**Passage provided**
▼
Authors: Håkon Otneim [aut, cre]
Maintainer: Håkon Otneim <[email protected]>
License: GPL-3
Version: 0.4.1
Built: 2024-11-02 06:14:19 UTC
Source: https://github.com/hotneim/lg

Help Index


Generate sample from a conditional density estimate

Description

Generate a sample from a locally Gaussian conditional density estimate using the accept-reject algorithm. If the transform_to_marginal_normality- component of the lg_object is TRUE, the replicates will be on the standard normal scale.

Usage

accept_reject(
  lg_object,
  condition,
  n_new,
  nodes,
  M = NULL,
  M_sim = 1500,
  M_corr = 1.5,
  n_corr = 1.2,
  return_just_M = FALSE,
  extend = 0.3
)

Arguments

lg_object

An object of type lg, as produced by the lg_main-function

condition

The value of the conditioning variables

n_new

The number of observations to generate

nodes

Either the number of equidistant nodes to generate, or a vector of nodes supplied by the user

M

The value for M in the accept-reject algorithm if already known

M_sim

The number of replicates to simulate in order to find a value for M

M_corr

Correction factor for M, to be on the safe side

n_corr

Correction factor for n_new, so that we mostly will generate enough observations in the first go

return_just_M

TRUE if we just want to find M, without actually generating any replications.

extend

How far to extend the grid beyond the extreme data points when interpolating, in share of the range


Bandwidth selection for local Gaussian correlation.

Description

Takes a matrix of data points and returns the bandwidths used for estimating the local Gaussian correlations.

Usage

bw_select(
  x,
  bw_method = "plugin",
  est_method = "1par",
  plugin_constant_marginal = 1.75,
  plugin_exponent_marginal = -1/5,
  plugin_constant_joint = 1.75,
  plugin_exponent_joint = -1/6,
  tol_marginal = 10^(-3),
  tol_joint = 10^(-3)
)

Arguments

x

A matrix or data frame with data, one column per variable, one row per observation.

bw_method

The method used for bandwidth selection. Must be either "cv" (cross-validation, slow, but accurate) or "plugin" (fast, but crude).

est_method

The estimation method, must be either "1par", "5par" or "5par_marginals_fixed", see lg_main.

plugin_constant_marginal

The constant c in cn^a used for finding the plugin bandwidth for locally Gaussian marginal density estimates, which we need if estimation method is "5par_marginals_fixed".

plugin_exponent_marginal

The constant a in cn^a used for finding the plugin bandwidth for locally Gaussian marginal density estimates, which we need if estimation method is "5par_marginals_fixed".
▲
**Tasks for this exercise**
A: Render this sentence from the lg package documentation in Spanish: "Takes a matrix of data points and returns the bandwidths used for estimating the local Gaussian correlations."
B: Supply what comes next in the lg package documentation, picking up right after its last sentence.
The lines that come after this are not needed.

(Stored data entry lines)
▼
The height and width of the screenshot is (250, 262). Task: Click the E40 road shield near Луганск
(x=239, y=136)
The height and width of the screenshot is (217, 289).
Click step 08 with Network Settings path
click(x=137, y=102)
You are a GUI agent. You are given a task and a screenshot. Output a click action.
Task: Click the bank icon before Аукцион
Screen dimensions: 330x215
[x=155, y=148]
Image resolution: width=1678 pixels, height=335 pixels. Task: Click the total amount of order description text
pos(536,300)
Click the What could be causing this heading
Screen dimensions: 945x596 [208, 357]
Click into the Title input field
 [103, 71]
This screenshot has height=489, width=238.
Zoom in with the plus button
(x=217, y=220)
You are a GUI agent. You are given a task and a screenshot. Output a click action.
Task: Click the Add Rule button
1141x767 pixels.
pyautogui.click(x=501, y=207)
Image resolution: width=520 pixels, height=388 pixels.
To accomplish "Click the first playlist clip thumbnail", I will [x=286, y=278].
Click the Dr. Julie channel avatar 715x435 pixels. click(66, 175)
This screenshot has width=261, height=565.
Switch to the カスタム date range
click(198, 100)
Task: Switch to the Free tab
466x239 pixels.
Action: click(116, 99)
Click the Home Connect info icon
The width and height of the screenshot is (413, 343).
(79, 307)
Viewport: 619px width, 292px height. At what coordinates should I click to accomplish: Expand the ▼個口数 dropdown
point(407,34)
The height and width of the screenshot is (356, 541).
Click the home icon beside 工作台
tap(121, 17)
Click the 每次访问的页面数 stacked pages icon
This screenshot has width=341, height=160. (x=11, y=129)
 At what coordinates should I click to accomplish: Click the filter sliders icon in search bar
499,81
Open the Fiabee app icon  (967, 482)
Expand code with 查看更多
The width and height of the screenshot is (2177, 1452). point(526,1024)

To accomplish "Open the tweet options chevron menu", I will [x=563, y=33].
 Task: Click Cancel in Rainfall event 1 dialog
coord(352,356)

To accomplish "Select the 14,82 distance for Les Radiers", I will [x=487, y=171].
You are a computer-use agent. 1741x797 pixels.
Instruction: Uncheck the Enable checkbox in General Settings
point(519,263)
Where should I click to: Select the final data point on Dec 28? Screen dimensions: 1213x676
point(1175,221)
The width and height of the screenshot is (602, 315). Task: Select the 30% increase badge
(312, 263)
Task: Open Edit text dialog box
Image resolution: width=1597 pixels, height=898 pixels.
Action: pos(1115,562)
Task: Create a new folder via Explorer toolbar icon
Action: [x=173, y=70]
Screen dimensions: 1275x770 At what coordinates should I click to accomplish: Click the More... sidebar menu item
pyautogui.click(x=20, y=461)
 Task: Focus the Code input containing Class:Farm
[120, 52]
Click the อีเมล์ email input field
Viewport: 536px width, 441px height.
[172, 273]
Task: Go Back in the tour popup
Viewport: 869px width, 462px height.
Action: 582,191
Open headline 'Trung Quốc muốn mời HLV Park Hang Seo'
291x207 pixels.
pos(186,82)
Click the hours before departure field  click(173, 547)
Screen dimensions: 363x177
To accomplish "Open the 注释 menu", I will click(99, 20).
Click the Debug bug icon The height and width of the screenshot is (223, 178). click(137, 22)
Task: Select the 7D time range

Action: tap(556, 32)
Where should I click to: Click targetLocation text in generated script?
▲
**Expected answers**
A: Toma una matriz de puntos de datos y devuelve los anchos de banda utilizados para estimar las correlaciones gaussianas locales.

B:
plugin_constant_joint

The constant c in cn^a used for finding the plugin bandwidth for estimating the pairwise local Gaussian correlation between two variables.

plugin_exponent_joint

The constant a in cn^a used for finding the plugin bandwidth for estimating the pairwise local Gaussian correlation between two variables.

tol_marginal

The absolute tolerance in the optimization for finding the marginal bandwidths when using cross validation.

tol_joint

The absolute tolerance in the optimization for finding the joint bandwidths when using cross-validation.

Details

This is the main bandwidth selection function within the framework of locally Gaussian distributions as described in Otneim and Tjøstheim (2017). This function takes in a data set of arbitrary dimension, and calculates the bandwidths needed to find the pairwise local Gaussian correlations, and is mainly used by the main lg_main wrapper function.

Value

A list with three elements, marginal contains the bandwidths used for the marginal locally Gaussian estimation, marginal_convergence contains the convergence flags for the marginal bandwidths, as returned by the optim function, and joint contains the pairwise bandwidths and convergence flags.

References

Otneim, Håkon, and Dag Tjøstheim. "The locally gaussian density estimator for multivariate data." Statistics and Computing 27, no. 6 (2017): 1595-1616.

Examples

x <- cbind(rnorm(100), rnorm(100), rnorm(100))
  bw <- bw_select(x)

Cross-validation for bivariate distributions

Description

Uses cross-validation to find the optimal bandwidth for a bivariate locally Gaussian fit

Usage

bw_select_cv_bivariate(
  x,
  tol = 10^(-3),
  est_method = "1par",
  bw_marginal = NULL
)

Arguments

x

The matrix of data points.

tol

The absolute tolerance in the optimization, used by the optim-function.

est_method

The estimation method for the bivariate fit. If estimation method is 5par_marginals_fixed, the marginal bandwidths must be supplied as well through the argument bw_marginal. This is automatically handled by the lg_main wrapper function.

bw_marginal

The bandwidths for estimation of the marginals if method 5par_fixed_marginals is used.

Details

This function provides an implementation for the Cross Validation algorithm for bandwidth selection described in Otneim & Tjøstheim (2017), Section 4. Let f^h(x)\hat{f}_h(x) be the bivariate locally Gaussian density estimate obtained using the bandwidth hh, then this function returns the bandwidth that maximizes

CV(h)=n1i=1nlogf^h(i)(xi),CV(h) = n^{-1} \sum_{i=1}^n \log \hat{f}_h^{(-i)}(x_i),

where f^h(i)\hat{f}_h^{(-i)} is the density estimate calculated without observation xix_i.

The recommended use of this function is through the lg_main wrapper function.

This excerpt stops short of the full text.